:: Your assignment ::
Everything from the line holding "This screenshot has" through the final line of the entries below is to be written out exactly, and nothing more; leave out pictures.

● ● ● ● ● ● ●

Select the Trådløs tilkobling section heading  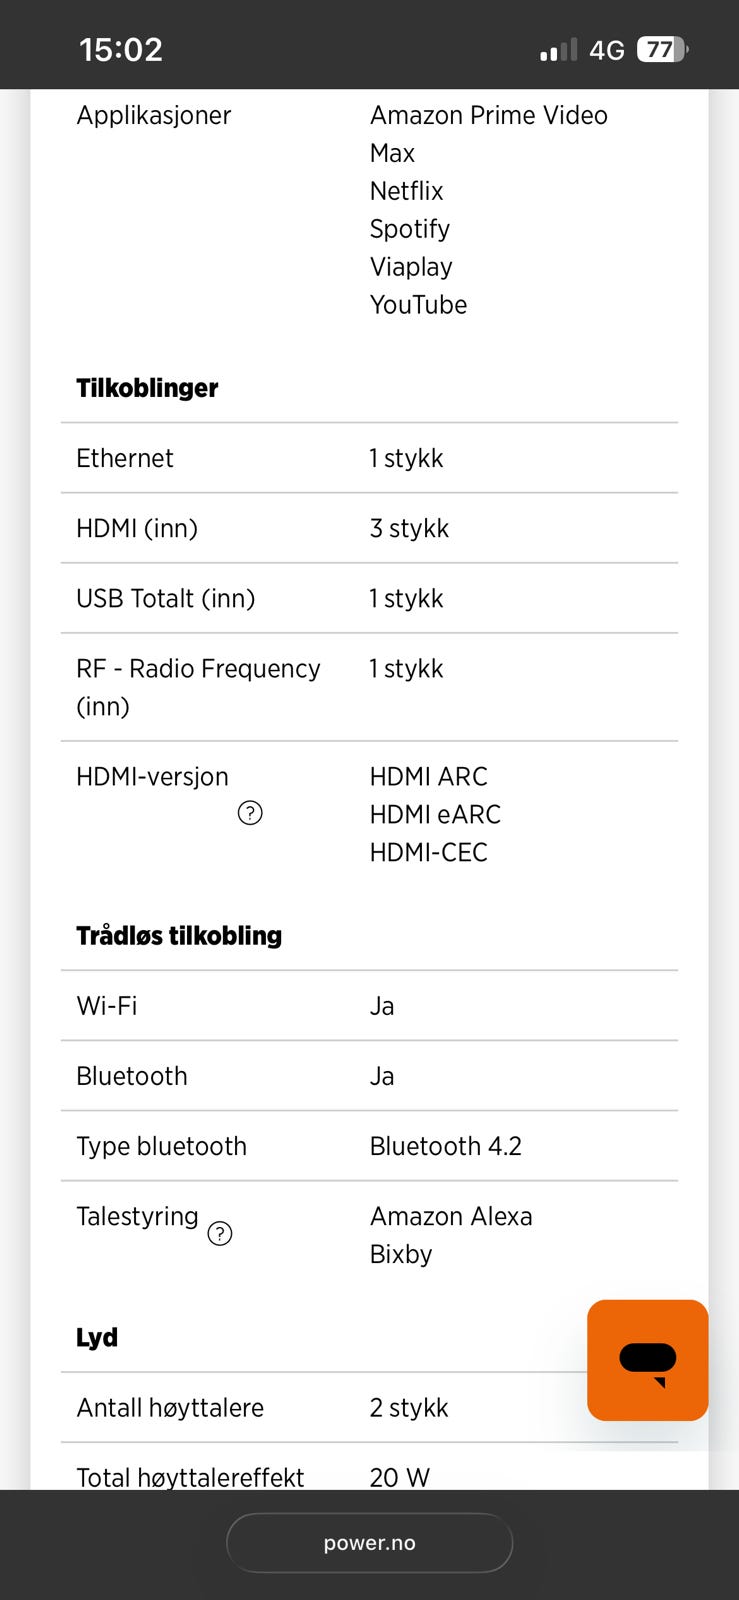[x=179, y=936]
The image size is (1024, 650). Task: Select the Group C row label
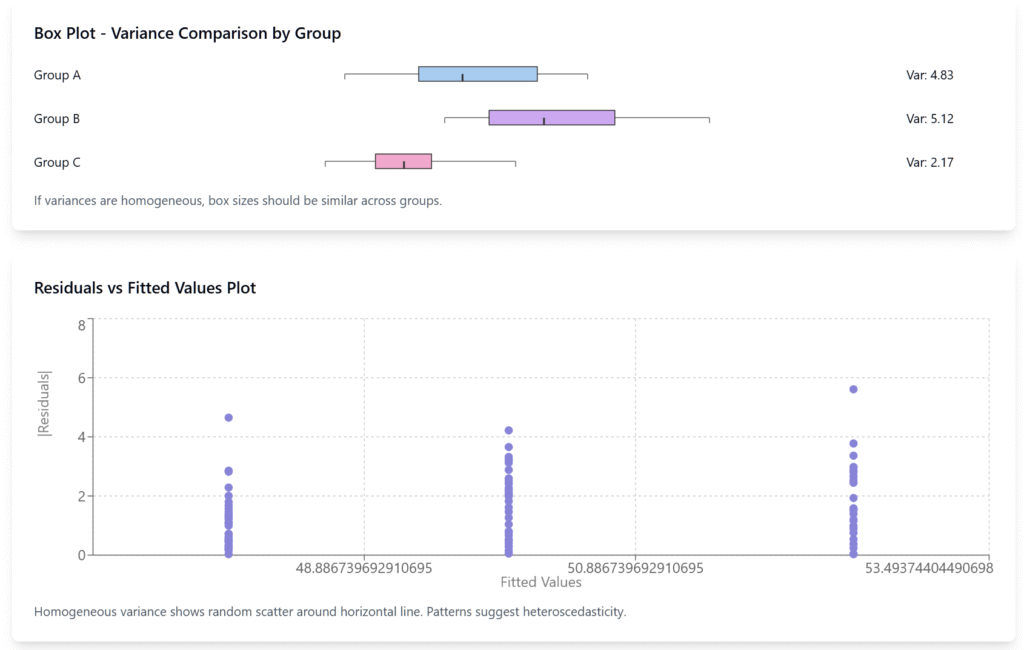pos(57,162)
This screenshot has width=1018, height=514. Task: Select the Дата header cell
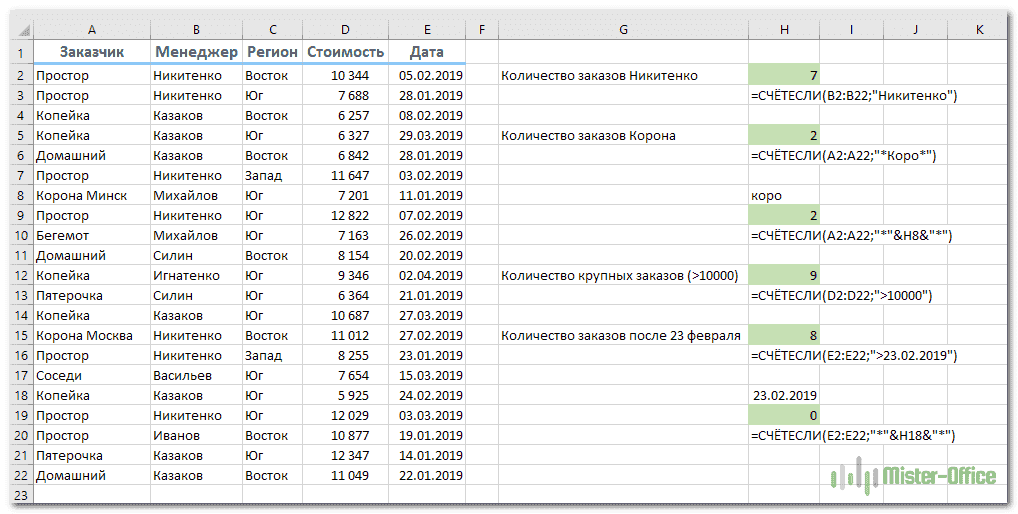tap(427, 52)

● ● ● ● ● ● ●

:: The completed task ::
This screenshot has width=1018, height=514. Task: Select the Дата header cell
tap(427, 52)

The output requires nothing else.